Tuesday, 2 October 2001
I tell you, it can’t go on like this. Lord Dunsany has a comment in one of his novels about how time can be compressed (i.e., more can be fit within a given time span) by at least two methods: plays and combat. The intensity of life in both situations has the effect of stuffing extra living into a period of time. I’ve fit at least two days into this one, and it’s not even 9 pm (Ireland time).
The plane trip to Shannon airport on the West coast of Ireland is quite brief--we did it in less than five hours. I saw my first Irish folks of the trip then, of course. Some were passengers, some crew members. It got me used to the accent, which I find quite pleasant. We landed before sunrise, so all that was done before the day started. I picked up my rental car, feverously anxious about driving on the “wrong” side of the road. Here, they call it the ‘proper’ side. And what a baptism by fire. I started out from Shannon in time to join the local commute, which has the added component of hundreds of Catholic school kids finding their way to school without buses, etc., and contending with the hundreds of cars on tiny little streets. And all the time I’m saying “stay on the left,” “watch out for the roundabouts,” which Young Pope had warned me about. Oh, and remembering that the gear shift lever is in my left hand. Yes, and trying to figure out where I’m going.
I have maps, but they’re never detailed enough for what a town is like. So I just ask. Constantly. A great way to meet the natives, who have all been quite helpful and friendly so far. The owner of a 7-11 kind of store drew me an elaborate map of how to find the nearest car park (so I could get out and walk around). Another young clerk, when asked where the N18 was, told me that she knows no street name (for good reason--they’re not marked), but can easily answer the question “where’s the road to Lehinch?” I haven’t seen a freeway, but perhaps when I get to Dublin. That makes traffic all the worse, because too many cars are trying to fit into what are still village and country roads. Anyway, my luck so far has been incredible.
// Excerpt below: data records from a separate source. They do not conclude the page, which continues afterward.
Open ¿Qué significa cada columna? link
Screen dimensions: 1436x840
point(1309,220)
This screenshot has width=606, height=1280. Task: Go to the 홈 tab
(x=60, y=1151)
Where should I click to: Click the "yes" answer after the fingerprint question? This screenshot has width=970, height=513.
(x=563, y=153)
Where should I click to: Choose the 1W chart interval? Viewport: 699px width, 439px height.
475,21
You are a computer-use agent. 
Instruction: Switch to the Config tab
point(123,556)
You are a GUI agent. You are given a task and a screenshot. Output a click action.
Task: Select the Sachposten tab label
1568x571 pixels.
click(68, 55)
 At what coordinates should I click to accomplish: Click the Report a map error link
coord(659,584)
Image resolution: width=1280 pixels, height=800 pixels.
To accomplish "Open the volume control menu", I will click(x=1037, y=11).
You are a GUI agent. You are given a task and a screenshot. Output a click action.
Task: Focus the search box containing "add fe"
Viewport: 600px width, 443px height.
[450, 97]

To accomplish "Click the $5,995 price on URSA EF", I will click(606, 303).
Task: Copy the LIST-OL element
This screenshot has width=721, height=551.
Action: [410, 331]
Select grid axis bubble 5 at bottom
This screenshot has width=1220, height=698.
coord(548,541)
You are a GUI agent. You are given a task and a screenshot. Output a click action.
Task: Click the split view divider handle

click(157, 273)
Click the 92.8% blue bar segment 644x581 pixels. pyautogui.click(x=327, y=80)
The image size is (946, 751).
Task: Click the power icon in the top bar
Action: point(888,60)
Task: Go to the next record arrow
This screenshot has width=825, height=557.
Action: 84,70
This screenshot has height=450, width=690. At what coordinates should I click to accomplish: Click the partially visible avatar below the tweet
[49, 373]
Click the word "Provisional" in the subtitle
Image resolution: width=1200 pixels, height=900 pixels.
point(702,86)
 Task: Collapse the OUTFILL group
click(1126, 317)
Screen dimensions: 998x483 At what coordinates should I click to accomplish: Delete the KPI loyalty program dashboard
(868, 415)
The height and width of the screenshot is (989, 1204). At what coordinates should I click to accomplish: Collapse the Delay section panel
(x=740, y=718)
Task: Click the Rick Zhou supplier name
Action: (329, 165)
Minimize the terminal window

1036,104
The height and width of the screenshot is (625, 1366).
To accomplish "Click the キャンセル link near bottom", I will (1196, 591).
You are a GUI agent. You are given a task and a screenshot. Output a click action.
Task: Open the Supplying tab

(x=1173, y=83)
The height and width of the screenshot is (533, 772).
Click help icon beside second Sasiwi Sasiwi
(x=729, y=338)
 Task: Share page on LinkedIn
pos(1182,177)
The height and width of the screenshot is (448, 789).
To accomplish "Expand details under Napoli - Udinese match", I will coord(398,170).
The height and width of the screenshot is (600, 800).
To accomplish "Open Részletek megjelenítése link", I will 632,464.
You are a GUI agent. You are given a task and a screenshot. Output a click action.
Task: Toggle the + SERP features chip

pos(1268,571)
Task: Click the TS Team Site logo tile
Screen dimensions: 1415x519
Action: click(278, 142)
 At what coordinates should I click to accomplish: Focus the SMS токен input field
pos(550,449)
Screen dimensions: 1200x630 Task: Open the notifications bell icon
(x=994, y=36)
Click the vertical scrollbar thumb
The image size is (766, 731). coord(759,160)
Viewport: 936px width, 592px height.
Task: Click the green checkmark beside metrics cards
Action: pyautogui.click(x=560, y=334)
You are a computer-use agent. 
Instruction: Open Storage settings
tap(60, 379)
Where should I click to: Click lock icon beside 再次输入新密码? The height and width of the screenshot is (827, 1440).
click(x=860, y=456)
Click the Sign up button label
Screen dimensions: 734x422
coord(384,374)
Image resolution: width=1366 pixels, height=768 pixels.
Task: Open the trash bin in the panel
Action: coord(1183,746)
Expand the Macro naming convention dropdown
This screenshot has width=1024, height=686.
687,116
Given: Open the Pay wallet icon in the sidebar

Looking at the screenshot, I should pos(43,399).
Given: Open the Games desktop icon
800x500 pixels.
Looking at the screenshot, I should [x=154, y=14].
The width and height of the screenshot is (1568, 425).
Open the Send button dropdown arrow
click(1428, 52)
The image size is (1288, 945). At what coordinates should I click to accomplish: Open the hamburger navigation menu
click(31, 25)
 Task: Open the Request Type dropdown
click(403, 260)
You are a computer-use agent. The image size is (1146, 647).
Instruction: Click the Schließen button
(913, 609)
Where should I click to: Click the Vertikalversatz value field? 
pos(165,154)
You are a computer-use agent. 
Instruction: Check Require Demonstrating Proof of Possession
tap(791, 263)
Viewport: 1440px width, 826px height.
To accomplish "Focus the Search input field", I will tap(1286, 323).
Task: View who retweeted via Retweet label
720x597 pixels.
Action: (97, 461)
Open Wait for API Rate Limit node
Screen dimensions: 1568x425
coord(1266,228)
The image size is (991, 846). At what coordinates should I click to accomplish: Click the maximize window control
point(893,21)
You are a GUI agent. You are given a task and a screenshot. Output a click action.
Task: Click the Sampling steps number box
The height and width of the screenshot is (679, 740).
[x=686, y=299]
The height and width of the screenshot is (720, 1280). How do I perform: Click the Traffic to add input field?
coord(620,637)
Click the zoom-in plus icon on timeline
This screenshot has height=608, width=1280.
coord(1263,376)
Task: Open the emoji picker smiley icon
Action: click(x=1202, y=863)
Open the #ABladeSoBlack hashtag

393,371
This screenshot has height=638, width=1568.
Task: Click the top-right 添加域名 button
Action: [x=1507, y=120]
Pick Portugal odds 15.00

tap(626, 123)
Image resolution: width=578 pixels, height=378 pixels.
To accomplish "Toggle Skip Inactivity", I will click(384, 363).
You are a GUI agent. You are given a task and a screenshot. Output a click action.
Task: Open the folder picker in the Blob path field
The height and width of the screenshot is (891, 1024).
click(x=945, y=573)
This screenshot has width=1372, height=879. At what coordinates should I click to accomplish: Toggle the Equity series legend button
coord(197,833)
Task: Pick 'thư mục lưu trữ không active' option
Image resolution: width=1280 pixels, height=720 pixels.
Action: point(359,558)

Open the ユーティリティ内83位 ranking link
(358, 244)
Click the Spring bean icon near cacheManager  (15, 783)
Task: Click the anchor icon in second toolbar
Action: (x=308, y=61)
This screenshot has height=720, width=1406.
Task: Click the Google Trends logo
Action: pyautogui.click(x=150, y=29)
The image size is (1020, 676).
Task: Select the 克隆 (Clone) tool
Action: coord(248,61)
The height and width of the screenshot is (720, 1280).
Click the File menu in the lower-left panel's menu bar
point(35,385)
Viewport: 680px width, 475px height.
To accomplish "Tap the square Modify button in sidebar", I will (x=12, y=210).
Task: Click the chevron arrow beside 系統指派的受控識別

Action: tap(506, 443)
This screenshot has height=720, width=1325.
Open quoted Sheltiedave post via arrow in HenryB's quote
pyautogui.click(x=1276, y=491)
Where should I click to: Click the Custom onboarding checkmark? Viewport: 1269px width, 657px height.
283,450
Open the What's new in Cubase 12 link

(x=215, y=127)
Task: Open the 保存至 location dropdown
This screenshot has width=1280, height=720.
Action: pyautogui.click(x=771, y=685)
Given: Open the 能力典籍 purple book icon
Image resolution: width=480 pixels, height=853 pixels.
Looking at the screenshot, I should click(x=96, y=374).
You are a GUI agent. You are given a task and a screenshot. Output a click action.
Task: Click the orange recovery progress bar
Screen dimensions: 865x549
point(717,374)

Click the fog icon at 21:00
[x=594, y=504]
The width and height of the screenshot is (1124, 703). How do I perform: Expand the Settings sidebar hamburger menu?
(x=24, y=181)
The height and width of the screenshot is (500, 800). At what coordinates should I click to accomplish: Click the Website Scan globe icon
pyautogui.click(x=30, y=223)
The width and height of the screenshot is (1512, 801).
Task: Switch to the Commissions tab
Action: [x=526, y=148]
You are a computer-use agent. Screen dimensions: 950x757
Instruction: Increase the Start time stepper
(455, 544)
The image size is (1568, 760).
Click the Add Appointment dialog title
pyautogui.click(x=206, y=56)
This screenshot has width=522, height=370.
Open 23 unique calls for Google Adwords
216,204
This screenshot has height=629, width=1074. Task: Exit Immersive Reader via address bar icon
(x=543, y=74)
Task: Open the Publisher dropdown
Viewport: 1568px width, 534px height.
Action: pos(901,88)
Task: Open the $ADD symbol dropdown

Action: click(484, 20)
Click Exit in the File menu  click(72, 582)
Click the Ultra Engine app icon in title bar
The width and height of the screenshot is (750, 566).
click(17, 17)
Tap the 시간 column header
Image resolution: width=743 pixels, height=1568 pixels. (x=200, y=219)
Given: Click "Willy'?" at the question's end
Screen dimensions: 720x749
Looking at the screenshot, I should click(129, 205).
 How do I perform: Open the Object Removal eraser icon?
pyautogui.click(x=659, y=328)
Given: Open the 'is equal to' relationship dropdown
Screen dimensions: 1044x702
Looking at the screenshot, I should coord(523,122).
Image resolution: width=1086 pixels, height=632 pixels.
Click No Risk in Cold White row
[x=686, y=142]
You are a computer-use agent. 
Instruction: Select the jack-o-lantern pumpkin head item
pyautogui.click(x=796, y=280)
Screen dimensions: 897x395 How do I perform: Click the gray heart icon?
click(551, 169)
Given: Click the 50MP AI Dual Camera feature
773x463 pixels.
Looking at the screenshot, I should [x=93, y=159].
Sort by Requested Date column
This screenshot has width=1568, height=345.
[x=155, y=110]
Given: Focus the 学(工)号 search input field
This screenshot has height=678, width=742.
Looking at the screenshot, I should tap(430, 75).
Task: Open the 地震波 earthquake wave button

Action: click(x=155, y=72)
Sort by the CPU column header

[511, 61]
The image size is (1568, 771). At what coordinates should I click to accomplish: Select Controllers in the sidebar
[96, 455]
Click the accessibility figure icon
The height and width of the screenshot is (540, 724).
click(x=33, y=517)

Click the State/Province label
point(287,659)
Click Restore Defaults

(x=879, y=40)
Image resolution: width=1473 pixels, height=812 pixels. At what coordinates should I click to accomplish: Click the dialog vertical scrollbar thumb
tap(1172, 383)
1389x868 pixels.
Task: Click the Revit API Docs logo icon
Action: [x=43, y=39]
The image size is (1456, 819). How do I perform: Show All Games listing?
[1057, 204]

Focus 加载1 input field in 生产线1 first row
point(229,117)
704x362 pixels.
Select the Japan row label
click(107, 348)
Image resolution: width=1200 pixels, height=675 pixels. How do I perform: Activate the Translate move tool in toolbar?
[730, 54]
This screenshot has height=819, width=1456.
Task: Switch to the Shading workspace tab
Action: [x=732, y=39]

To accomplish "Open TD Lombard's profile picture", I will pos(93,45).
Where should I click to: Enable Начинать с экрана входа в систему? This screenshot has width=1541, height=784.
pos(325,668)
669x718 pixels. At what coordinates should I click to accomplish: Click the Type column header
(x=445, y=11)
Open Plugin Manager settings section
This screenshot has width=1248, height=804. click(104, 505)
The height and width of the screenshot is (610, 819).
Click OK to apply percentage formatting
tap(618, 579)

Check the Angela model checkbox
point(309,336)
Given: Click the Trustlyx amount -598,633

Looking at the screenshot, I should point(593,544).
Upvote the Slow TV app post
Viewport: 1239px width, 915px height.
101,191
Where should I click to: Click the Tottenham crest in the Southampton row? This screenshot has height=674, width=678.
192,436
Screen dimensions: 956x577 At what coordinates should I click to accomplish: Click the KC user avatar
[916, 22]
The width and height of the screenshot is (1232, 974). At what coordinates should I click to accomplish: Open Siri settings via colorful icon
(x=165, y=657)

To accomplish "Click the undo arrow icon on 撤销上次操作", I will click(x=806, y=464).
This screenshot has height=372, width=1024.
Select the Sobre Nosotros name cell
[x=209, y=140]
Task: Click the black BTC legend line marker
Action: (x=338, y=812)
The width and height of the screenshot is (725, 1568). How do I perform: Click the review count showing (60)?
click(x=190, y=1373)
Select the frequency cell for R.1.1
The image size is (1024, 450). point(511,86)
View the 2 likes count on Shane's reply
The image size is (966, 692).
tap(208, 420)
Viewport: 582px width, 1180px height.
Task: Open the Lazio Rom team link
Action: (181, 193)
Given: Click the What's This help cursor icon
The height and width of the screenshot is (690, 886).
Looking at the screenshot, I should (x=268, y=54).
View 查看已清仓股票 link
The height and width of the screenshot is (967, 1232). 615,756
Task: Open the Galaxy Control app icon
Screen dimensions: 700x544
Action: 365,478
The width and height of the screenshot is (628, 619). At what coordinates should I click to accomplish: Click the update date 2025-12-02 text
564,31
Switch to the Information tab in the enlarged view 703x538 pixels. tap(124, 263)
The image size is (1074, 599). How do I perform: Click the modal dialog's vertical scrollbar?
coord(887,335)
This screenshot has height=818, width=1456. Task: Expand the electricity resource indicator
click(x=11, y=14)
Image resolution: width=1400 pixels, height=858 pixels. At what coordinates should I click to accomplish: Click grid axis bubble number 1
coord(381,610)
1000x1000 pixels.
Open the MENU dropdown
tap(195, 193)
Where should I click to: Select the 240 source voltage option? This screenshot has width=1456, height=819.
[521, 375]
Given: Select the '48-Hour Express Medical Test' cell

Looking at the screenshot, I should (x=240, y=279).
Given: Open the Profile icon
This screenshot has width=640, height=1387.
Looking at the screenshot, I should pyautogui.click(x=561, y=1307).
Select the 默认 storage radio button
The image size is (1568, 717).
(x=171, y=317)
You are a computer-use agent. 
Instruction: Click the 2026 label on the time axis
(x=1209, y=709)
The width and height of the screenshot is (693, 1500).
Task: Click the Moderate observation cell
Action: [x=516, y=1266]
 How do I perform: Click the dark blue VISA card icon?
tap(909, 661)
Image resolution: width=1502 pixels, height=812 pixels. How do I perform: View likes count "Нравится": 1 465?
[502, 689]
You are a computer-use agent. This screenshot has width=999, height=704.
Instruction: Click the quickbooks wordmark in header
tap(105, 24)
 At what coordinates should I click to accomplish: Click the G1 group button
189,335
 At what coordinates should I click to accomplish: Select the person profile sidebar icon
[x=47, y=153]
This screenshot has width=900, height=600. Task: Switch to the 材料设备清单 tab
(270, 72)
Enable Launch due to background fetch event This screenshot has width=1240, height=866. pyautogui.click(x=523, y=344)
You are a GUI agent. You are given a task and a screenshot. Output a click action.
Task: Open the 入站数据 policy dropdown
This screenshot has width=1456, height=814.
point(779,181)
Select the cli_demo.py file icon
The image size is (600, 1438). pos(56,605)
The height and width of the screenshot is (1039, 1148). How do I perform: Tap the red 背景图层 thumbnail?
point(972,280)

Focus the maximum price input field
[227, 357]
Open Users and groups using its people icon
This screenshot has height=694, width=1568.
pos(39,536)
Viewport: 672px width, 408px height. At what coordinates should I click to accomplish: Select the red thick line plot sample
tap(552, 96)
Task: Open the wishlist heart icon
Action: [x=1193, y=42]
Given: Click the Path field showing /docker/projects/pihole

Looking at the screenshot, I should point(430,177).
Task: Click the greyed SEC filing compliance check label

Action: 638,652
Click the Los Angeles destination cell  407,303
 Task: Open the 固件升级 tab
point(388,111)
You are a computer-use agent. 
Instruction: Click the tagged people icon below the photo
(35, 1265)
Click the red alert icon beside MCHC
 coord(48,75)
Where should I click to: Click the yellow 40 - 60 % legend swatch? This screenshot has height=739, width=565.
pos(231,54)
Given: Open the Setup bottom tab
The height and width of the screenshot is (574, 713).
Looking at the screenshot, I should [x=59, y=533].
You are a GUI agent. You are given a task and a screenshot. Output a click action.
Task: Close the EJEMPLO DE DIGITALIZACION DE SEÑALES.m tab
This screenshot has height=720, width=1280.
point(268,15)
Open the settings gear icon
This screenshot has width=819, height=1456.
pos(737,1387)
I’ve managed to find every place I’ve looked for.
I can’t get used to the scale. This is a small place. And, so far, it’s incredibly rural. Much like driving through central and western Pennsylvania. On the wrong side of the road.
In the town of Liscannor, I found the hotel I’d picked out closed for the season (=summer). It was the only one in town. But every other building is a B&B, and I just looked across the street to find a “hostel.” 20 pounds for the night. Shared bathroom, etc., but here in the off-season I got my own room. And saved $100.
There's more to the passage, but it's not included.